Mark Ferrandino, who heads OSPB, told lawmakers that Medicaid cost increases drive “a significant portion of the structural deficit” and that the federal law will make it worse as the state absorbs more cost. He said Medicaid spending has been growing at about 9% over the past year, while growth in the amount the state can spend under the Taxpayer’s Bill of Rights has grown at about 4.5%. TABOR is a state constitutional amendment that limits the amount of revenue the state can retain and spend.
“A growth rate of greater than the entire TABOR amount of growth rate in Medicaid is not something we can sustain, and so we will be coming forward with options, and look forward to working with you on that,” Ferrandino said.

Without a big policy change, Medicaid could take up the whole state budget within 15 years and leave no room for education and other expenses, he said.

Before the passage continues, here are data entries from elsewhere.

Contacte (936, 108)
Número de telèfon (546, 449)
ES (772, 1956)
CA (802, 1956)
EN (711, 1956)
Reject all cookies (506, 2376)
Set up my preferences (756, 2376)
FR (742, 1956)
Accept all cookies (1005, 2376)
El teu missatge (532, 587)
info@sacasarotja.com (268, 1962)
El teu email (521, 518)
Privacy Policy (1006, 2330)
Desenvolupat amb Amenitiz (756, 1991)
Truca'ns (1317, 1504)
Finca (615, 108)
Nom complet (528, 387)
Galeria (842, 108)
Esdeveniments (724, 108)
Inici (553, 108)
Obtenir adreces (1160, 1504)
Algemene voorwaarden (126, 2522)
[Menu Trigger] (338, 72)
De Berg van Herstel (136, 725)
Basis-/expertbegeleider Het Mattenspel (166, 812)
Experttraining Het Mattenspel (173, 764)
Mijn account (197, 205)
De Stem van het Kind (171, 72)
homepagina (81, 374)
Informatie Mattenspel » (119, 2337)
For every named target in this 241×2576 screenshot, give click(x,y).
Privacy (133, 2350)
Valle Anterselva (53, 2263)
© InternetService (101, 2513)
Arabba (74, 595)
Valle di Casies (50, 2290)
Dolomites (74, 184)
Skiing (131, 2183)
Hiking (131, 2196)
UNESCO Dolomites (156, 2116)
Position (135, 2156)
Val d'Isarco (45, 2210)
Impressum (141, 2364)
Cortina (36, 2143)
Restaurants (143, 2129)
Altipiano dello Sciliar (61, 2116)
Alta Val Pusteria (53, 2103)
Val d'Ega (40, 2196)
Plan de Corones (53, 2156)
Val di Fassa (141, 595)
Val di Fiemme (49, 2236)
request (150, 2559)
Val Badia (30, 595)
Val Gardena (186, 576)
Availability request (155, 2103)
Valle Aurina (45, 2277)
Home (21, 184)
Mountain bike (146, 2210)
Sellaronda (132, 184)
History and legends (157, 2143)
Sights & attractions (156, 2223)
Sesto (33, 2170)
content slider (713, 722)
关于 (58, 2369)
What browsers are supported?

“There’s got to be conversations of how we change that — not that we’re going down in funding, but that we’re growing at a slower rate more in line with either general fund growth or with the TABOR spending cap,” he said.
Those soaring Medicaid costs drove lawmakers to cut about $1.2 billion in the budget for the current fiscal year, which began July 1.
Polis, a Democrat, called lawmakers into a special session in August to raise more tax revenue to soften the blow of H.R.1’s impact. He also ordered midyear spending cuts and dipped into the state’s reserve funds to help fill the gap. Democrats passed a series of bills during the special session to end tax breaks for some businesses and create a tax credit sale scheme. Legislative staff said Monday those policies will bring in about $252 million this fiscal year, $164 million during the next one and $226 million in the 2027-2028 fiscal year.
Both legislative staff and the governor’s team agree that revenue will not fall above the TABOR cap for this fiscal year, eliminating mandated refunds to taxpayers. There could be modest TABOR surpluses in upcoming years.
Economists worry about a near-term recession driven by high household borrowing, a weakening labor market and impacts from tariffs imposed by the federal government. LCS did not put a probability on a recession, but the governor’s office estimates a 50% chance.